_GOAL_.
Can you copy the lines of the material below, beginning at the line that has "Where should I click to: Click the gift" and stopping after the line that has "tap(21, 135)", with "printer" swapped for "scanner" and everything else left the same?

(Records of locating words and elements)
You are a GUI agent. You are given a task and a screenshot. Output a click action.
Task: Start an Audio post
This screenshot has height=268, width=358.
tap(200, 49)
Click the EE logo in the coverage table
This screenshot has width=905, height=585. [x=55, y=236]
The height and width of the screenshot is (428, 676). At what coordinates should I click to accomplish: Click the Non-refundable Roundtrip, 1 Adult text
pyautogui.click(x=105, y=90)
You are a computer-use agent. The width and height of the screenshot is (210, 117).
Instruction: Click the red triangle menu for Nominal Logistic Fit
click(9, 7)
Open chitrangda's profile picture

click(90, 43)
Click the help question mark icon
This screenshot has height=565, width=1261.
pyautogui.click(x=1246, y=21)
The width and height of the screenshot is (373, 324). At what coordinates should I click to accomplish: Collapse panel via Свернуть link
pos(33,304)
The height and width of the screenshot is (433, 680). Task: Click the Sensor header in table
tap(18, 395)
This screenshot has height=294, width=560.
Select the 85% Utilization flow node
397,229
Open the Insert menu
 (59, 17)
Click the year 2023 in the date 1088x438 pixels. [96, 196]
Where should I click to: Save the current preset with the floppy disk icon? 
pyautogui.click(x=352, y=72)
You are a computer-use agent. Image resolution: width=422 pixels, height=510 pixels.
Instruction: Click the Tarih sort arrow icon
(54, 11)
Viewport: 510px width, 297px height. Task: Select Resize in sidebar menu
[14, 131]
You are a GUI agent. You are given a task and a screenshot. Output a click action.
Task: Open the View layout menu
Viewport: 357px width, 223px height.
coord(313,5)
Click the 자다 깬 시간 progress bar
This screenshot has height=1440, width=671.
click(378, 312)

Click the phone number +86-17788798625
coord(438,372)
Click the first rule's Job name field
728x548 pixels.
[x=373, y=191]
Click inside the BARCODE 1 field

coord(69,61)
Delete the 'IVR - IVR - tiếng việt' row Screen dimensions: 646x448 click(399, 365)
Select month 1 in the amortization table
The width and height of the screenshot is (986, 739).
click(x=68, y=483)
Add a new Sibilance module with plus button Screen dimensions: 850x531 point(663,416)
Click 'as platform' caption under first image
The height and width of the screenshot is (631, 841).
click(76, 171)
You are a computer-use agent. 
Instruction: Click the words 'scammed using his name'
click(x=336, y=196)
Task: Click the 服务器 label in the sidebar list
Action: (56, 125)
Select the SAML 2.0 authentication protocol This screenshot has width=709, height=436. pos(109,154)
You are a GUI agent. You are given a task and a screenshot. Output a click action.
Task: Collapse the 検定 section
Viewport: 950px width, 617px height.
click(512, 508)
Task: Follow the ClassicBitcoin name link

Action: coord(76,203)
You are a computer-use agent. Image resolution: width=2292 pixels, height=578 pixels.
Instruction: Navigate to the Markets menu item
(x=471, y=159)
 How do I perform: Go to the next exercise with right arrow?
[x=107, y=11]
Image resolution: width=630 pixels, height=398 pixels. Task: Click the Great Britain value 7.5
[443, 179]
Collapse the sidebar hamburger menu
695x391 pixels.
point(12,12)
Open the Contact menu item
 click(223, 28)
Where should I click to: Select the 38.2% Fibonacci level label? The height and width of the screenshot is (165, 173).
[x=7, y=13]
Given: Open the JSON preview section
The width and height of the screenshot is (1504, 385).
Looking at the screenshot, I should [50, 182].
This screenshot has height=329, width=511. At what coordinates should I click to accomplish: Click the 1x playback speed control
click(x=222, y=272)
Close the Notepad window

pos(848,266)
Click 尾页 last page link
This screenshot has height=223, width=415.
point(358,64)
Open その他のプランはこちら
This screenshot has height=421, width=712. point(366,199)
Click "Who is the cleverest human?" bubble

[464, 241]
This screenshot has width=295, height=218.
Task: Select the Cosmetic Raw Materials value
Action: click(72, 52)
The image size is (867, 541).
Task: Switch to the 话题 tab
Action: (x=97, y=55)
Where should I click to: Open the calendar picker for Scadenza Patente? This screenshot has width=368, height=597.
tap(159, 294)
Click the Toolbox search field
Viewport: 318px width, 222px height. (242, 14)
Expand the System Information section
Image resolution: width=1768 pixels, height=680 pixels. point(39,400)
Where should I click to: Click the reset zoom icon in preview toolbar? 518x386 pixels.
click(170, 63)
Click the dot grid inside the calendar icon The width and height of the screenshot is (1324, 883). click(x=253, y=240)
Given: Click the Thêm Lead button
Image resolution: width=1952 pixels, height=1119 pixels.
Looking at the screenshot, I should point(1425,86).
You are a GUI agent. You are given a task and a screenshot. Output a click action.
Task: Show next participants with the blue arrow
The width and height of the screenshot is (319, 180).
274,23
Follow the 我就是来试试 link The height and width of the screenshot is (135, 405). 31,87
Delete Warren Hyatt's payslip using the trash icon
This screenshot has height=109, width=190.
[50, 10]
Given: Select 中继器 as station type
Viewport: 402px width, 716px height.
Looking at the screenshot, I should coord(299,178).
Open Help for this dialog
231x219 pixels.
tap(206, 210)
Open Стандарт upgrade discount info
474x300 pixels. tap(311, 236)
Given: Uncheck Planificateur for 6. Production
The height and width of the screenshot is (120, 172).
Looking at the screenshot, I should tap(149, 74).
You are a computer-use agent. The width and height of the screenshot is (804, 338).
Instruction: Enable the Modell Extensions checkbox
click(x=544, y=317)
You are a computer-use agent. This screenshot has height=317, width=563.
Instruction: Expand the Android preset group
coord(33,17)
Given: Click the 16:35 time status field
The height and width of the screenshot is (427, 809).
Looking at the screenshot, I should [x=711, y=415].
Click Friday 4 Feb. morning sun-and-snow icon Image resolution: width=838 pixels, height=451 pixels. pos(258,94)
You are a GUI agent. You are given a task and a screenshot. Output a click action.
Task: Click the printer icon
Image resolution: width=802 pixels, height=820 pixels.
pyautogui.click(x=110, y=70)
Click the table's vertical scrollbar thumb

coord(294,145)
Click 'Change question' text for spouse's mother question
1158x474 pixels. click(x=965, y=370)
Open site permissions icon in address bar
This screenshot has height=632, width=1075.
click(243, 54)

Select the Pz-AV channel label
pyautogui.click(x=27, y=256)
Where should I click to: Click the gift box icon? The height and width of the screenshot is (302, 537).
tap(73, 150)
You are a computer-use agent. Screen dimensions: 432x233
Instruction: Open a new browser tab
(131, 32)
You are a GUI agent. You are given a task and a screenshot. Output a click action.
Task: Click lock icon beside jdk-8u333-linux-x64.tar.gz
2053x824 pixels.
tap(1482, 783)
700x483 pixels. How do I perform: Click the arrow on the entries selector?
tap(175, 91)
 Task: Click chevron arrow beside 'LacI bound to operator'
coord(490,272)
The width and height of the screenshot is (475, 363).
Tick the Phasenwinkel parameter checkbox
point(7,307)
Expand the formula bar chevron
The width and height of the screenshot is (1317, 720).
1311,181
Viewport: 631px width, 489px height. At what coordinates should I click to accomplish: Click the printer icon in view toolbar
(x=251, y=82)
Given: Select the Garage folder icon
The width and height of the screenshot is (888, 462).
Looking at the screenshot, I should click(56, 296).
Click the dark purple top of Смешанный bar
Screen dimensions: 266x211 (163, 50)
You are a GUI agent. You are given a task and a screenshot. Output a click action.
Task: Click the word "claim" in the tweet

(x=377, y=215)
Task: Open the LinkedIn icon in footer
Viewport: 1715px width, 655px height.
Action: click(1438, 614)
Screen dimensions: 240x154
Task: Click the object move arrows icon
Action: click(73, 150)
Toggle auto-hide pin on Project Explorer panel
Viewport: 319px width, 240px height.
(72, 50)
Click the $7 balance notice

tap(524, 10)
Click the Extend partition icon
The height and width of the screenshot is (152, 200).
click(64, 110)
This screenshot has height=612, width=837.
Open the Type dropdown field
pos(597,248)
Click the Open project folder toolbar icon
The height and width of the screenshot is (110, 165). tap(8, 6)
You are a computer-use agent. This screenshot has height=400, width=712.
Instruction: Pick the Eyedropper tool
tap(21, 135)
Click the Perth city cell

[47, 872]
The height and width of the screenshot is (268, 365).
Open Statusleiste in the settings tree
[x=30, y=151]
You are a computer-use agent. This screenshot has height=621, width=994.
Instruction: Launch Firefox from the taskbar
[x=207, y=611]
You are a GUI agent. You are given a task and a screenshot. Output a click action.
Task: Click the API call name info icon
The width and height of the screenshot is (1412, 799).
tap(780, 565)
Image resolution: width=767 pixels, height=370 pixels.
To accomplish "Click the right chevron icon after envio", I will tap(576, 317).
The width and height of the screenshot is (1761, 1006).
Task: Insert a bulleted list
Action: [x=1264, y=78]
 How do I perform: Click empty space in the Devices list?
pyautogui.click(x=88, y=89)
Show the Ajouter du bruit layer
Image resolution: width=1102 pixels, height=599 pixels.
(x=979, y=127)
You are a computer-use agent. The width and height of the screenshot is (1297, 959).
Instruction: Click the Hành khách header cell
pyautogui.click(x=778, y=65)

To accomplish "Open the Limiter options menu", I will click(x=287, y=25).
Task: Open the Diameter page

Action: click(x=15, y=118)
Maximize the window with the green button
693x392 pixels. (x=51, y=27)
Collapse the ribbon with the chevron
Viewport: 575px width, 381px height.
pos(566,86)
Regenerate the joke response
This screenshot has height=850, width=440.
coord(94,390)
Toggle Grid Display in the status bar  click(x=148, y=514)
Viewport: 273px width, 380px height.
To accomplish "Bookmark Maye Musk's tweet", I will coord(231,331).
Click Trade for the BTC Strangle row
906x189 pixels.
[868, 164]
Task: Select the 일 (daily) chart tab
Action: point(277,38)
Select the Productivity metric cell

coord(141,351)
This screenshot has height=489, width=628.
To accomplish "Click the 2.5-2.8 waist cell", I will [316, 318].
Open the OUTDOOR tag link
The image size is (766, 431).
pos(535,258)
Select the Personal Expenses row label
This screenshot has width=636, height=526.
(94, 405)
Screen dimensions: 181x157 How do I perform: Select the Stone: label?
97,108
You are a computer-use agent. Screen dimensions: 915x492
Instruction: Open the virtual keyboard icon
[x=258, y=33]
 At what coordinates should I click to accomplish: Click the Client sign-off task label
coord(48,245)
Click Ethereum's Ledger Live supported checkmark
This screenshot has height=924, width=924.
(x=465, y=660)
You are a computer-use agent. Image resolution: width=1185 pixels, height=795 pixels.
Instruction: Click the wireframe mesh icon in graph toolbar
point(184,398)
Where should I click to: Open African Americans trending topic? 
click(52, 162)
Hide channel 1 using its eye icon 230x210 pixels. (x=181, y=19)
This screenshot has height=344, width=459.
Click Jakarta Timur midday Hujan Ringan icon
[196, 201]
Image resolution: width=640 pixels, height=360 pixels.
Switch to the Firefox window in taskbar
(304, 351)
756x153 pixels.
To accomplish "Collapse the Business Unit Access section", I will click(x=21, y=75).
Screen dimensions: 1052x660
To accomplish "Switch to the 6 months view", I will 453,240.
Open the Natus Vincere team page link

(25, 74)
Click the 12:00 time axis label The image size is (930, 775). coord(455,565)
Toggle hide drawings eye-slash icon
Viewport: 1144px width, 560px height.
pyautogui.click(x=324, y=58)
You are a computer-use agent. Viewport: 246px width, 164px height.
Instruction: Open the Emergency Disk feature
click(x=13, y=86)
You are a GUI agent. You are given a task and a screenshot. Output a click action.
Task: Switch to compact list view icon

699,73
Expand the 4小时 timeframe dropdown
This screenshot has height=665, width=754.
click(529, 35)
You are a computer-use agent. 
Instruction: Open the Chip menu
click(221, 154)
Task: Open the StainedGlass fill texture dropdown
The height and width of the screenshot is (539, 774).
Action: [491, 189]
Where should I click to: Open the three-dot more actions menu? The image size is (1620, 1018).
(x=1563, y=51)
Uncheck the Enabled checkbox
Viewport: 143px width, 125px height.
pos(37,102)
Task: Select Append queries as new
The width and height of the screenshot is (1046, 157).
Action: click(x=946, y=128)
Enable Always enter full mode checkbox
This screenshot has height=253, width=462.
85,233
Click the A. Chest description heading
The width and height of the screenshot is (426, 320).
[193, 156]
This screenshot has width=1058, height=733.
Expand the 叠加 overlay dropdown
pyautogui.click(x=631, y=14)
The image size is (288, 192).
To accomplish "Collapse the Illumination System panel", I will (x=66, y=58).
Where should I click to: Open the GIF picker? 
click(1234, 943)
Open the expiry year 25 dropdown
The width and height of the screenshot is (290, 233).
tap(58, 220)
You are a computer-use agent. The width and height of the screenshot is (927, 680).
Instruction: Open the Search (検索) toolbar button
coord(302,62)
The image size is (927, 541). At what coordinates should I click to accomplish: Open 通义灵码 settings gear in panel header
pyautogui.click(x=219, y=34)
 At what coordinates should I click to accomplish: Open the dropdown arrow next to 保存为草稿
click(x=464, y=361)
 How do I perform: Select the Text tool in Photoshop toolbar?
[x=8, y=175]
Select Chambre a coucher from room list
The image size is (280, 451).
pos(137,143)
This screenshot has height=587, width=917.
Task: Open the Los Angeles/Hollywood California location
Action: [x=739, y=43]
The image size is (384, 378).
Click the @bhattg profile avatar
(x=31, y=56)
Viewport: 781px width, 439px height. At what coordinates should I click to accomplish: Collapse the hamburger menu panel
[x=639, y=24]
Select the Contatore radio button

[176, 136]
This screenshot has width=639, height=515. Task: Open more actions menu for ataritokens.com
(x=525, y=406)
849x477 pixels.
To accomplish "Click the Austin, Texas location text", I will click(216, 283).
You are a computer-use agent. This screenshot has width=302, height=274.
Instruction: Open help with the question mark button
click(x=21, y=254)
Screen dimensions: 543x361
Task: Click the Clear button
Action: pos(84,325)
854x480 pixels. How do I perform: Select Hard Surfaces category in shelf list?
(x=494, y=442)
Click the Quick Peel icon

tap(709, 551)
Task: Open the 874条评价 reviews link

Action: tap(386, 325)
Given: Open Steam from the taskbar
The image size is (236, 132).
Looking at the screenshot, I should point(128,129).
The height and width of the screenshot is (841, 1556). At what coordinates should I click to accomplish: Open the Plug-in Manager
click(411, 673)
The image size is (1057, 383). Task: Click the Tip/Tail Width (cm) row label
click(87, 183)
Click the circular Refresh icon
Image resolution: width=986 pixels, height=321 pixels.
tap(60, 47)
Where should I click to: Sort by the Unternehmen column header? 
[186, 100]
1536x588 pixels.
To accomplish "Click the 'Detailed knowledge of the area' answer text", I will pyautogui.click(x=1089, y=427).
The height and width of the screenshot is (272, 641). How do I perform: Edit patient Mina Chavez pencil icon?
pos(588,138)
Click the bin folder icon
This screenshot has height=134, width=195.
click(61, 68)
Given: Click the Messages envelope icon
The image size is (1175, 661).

_TASK RESPONSE_.
Where should I click to: Click the gift box icon? The height and width of the screenshot is (302, 537).
tap(73, 150)
You are a computer-use agent. Screen dimensions: 432x233
Instruction: Open a new browser tab
(131, 32)
You are a GUI agent. You are given a task and a screenshot. Output a click action.
Task: Click lock icon beside jdk-8u333-linux-x64.tar.gz
2053x824 pixels.
tap(1482, 783)
700x483 pixels. How do I perform: Click the arrow on the entries selector?
tap(175, 91)
 Task: Click chevron arrow beside 'LacI bound to operator'
coord(490,272)
The width and height of the screenshot is (475, 363).
Tick the Phasenwinkel parameter checkbox
point(7,307)
Expand the formula bar chevron
The width and height of the screenshot is (1317, 720).
1311,181
Viewport: 631px width, 489px height. At what coordinates should I click to accomplish: Click the scanner icon in view toolbar
(x=251, y=82)
Given: Select the Garage folder icon
The width and height of the screenshot is (888, 462).
Looking at the screenshot, I should click(56, 296).
Click the dark purple top of Смешанный bar
Screen dimensions: 266x211 (163, 50)
You are a GUI agent. You are given a task and a screenshot. Output a click action.
Task: Click the word "claim" in the tweet

(x=377, y=215)
Task: Open the LinkedIn icon in footer
Viewport: 1715px width, 655px height.
Action: click(1438, 614)
Screen dimensions: 240x154
Task: Click the object move arrows icon
Action: click(73, 150)
Toggle auto-hide pin on Project Explorer panel
Viewport: 319px width, 240px height.
(72, 50)
Click the $7 balance notice

tap(524, 10)
Click the Extend partition icon
The height and width of the screenshot is (152, 200).
click(64, 110)
This screenshot has height=612, width=837.
Open the Type dropdown field
pos(597,248)
Click the Open project folder toolbar icon
The height and width of the screenshot is (110, 165). tap(8, 6)
You are a computer-use agent. This screenshot has height=400, width=712.
Instruction: Pick the Eyedropper tool
tap(21, 135)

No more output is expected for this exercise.